There is a bunch of crazy going on in the publishing world as of late.  If you haven’t seen the headlines that outline the issue, here are the basis: Some online booksellers are removing certain titles from their websites, all of the books are self-published and most of them have an erotic theme. These sites are claiming that the titles violate their publishing policies. However, the real question, to those of us who love and support Indie authors is … Why are only self-published  titles being targeted? While I don’t have a solid answer, I have done some research, which should allow you all to form your own opinion.
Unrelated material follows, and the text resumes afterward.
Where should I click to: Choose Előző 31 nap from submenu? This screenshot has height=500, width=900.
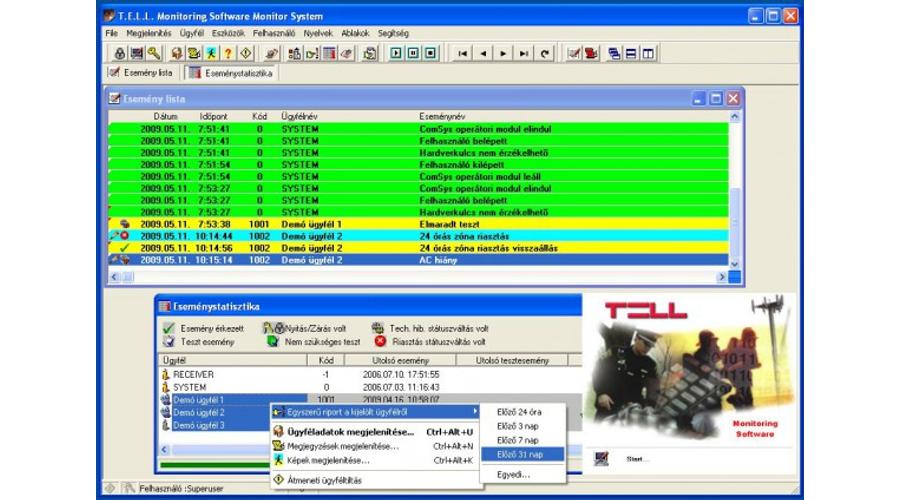(x=518, y=454)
This all started when it was discovered that books were being sold that contained material many considered pornographic. So the hoopla is focused on the Obscene Publications Act, which is a law enacted before 1970 in England meant to protect what some called “literary morality”. You can find details of these archaic laws all over the internet. I think the base of the argument is in the details though … what constitutes “literary morality”?   Is pornography in violation of this idea, what exactly is pornography and how does one determine what falls under its realm? Well here is one legal definition, Pornography: The representation in books, magazines, photographs, films, and other media of scenes of sexual behavior that are erotic or lewd and are designed to arouse sexual interest.
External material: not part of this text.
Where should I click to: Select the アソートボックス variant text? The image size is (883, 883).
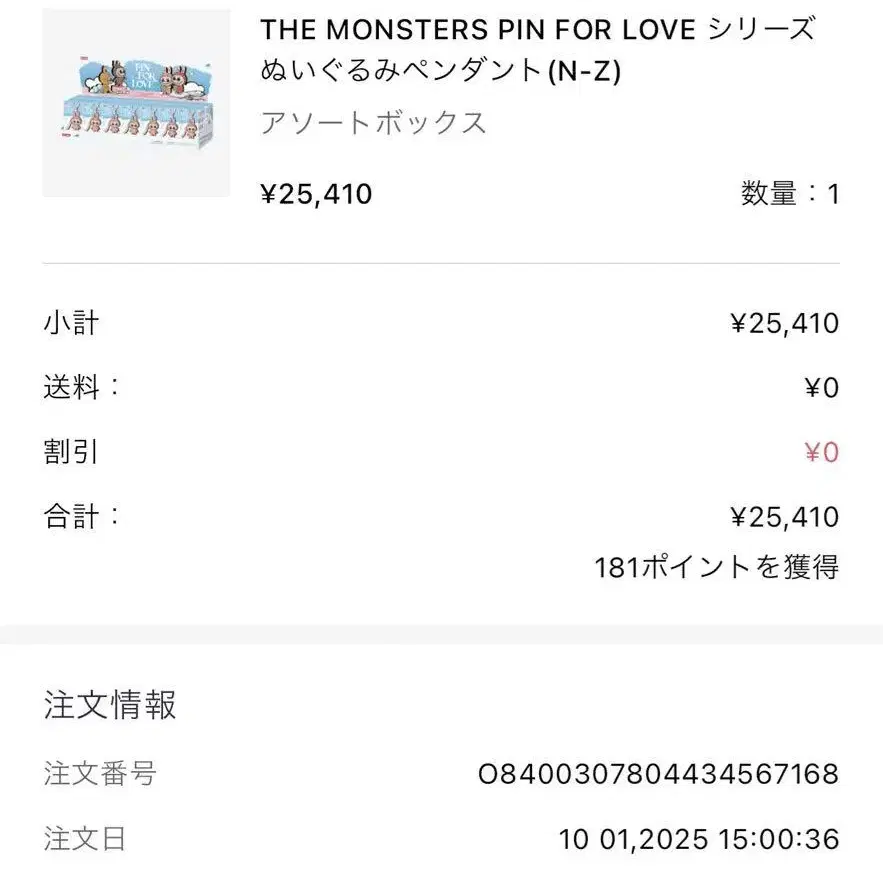pos(373,123)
So, if these regulations that apparently delegate what is or isn’t deemed morally fit, then WHY are they targeting only self-published works? As a writer who has also read A LOT of books, many of them with sexual content, including the hugely popular 50 Shades of Grey, I find the whole thing suspect. Now, I’m not trying to pick-on 50 Shades BUT it is the ideal work to examine under the current circumstances because 50 Shades of Grey was self-published and after it’s rise to popularity it was picked up by one of the BIG publishing houses.  I think those of us who have read 50 Shades of Grey know that although the description of “literary” in regards to this work can be called into question, it falls into the category of “pornography” without issue.  Here’s the thing though, I looked this morning and 50 Shades of Grey is still available for purchase on all major retailers that offer eBooks, but would it be if it didn’t have the protection of it’s publishing house?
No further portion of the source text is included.